TransformerCVN Tutorial

This repository serves as a tutorial the TransformerCVN network for simultaneous event and particle classification presented during the DUNE AI/ML workshop at Fermilab on April 29, 2025. It introduces how to train a network in pytorch with the pytorch-lighting framework and also includes tools for testing the trained network and compiling the network into a torchscript file for use in C++.

For each event, the network takes as input pixel map images corresponding to the overall event in addition to pixel maps for each reconstructed prong (track or shower) found in the event. Prong pixel maps only contain hits assigned to a particular prong by an upstream prong reconstruction algorithm such as Pandora. Each pixel map is 3 x 400 x 280 inheriting from the choice of image dimensions for the RegCNN network for numu energy regression.

The network outputs event classification scores as well as prong classification scores for each input prong pixel map.
Event Classes: ["Numu Charged Current", "Nue Charged Current", "Neutral Current", "Other"]
Prong Classes: ["Electron", "Muon", "Proton", "Photon from Neutron", "Charged Pion", "Photon from Neutral Pion", "Other Photon", "Other"]

EAF

This tutorial will use the Fermilab Elastic Analysis Facility (EAF) but can be run elsewhere, preferably with CUDA-supported GPUs. Instructions for using an EAF server are available here. A Fermilab Services account is required as well as either a Fermilab VPN connection or a browser proxy as detailed in the linked instructions.

Start a server by selecting the DUNE GPU option. The training parameters in this tutorial have been tuned to work on the smaller 10GB nodes. These nodes have access to the /exp/dune/app/ and /exp/dune/data directories. Source the python virtual environment.

source /exp/dune/data/users/ayankele/transformercvn_env/bin/activate

In order to use this environment through the EAF jupyter notebook launcher, this kernel must be added first.

python -m ipykernel install --user --name=transformercvn_env

Training

Clone this repository.

git clone https://github.com/ayankele/dune-transformercvn.git
cd dune-transformercvn

To start the training, run

python train.py -o "path of the option file" -n "create a name for your training"

For example, python train.py -o option_files/fdhd_beam_2018prod_aiml_tutorial_2025_04_21.json -n tutorial_dense

The option file is a required argument, and example option files are located in option_files. A description of each option is available in transformercvn/options.py.

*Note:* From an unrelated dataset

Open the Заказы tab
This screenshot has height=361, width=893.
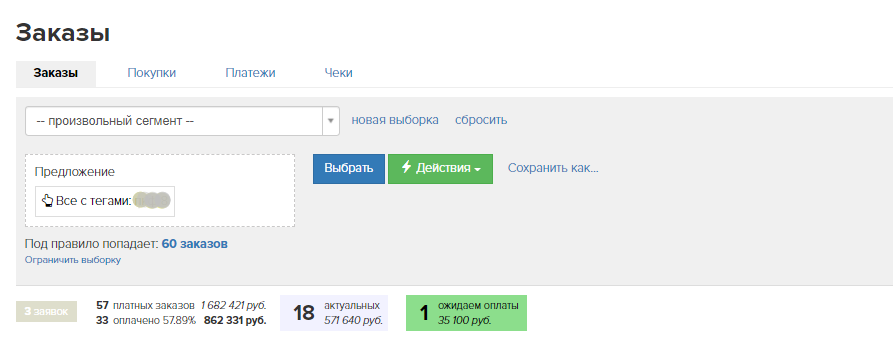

Among these are:

training_file: Path to the training file
validation_file: Optional path to the validation file
train_validation_split: 0-1. If validation_file is not specified, this fraction of the dataset is randomly selected for training with the rest for validation.
num_gpu: Number of available GPUs. 0 will use the CPU.
batch_size: Number of events per batch at each training step.

Some options can be overridden through command-line arguments. Use python train.py --help for more information.

This repository supports different architectures for the CNNs responsible for embedding the pixel maps into the transformer. The default and the one we use in this tutorial is a DenseNet CNN.
Add the argument --sparse to use a network with sparse convolutions. Note that this network cannot be exported to torchscript.
Use --sdxl to use a Stable Diffusion XL inspired CNN with self-attention layers. This is the network we use in the LArSoft module.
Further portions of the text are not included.